### Work order:
Would you please retype, exactly, the lines of the listing below between the line with "You are a GUI" and the line with "Thread Prev (432, 91)", inclusive?
*** Supplied entries ***
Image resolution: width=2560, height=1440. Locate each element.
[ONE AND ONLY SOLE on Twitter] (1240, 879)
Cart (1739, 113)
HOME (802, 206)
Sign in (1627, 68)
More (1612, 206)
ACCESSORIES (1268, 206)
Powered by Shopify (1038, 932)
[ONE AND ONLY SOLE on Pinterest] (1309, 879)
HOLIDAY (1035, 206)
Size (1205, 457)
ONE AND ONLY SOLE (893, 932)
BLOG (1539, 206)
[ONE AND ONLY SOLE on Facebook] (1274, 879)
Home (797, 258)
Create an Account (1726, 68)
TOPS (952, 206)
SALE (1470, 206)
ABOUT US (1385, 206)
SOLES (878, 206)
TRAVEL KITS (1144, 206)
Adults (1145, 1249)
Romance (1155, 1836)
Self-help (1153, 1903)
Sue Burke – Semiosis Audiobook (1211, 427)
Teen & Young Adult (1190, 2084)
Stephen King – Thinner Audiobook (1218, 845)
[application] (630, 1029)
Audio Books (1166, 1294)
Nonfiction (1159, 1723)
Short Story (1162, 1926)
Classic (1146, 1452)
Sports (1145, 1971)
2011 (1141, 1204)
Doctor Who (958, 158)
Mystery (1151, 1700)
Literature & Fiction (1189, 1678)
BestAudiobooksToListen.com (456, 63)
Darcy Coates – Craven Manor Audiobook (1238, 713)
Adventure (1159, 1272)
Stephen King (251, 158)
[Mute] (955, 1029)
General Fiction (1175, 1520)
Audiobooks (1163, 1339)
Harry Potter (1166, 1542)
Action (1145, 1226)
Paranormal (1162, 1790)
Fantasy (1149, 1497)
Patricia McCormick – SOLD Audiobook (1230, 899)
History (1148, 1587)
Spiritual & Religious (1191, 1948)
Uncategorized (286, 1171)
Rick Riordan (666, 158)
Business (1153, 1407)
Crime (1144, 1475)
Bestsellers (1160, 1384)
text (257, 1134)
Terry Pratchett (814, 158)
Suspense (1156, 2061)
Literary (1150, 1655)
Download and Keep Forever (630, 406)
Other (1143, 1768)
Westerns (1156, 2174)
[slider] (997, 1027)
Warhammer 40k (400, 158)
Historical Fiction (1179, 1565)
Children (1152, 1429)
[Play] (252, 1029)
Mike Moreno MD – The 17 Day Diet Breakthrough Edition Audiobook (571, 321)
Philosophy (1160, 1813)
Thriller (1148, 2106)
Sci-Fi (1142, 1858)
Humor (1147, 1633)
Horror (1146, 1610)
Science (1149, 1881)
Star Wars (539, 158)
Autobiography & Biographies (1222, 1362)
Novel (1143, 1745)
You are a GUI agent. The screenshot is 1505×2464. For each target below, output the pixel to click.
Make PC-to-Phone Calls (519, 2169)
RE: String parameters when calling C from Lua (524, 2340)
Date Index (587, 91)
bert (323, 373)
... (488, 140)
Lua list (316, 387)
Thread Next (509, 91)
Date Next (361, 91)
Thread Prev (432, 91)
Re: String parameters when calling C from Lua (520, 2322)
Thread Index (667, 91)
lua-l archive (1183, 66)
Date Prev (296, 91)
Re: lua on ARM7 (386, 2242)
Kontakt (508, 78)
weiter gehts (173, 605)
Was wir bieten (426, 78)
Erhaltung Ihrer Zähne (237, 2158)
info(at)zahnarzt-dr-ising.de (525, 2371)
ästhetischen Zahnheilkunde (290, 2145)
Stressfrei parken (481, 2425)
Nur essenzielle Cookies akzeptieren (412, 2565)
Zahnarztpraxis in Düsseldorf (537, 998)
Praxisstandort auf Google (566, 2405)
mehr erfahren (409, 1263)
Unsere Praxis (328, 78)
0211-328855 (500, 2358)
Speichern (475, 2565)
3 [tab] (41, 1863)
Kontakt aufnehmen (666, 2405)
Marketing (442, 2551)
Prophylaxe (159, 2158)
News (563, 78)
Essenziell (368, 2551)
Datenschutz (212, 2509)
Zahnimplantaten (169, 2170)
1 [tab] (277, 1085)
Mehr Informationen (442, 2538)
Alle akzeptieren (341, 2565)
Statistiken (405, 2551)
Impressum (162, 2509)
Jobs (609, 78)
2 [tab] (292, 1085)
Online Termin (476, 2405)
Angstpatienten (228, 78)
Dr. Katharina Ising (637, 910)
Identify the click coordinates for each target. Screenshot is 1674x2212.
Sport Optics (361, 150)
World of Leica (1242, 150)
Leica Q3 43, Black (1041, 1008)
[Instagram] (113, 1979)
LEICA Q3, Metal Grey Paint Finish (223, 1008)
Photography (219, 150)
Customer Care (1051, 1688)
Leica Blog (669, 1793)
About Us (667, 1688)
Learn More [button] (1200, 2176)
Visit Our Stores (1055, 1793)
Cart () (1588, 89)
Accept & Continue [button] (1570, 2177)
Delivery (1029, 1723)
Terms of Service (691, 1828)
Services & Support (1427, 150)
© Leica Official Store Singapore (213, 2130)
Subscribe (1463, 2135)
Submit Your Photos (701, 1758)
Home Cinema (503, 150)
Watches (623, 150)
*** End of Supplied entries ***
### Task output:
You are a GUI agent. The screenshot is 1505×2464. For each target below, output the pixel to click.
Make PC-to-Phone Calls (519, 2169)
RE: String parameters when calling C from Lua (524, 2340)
Date Index (587, 91)
bert (323, 373)
... (488, 140)
Lua list (316, 387)
Thread Next (509, 91)
Date Next (361, 91)
Thread Prev (432, 91)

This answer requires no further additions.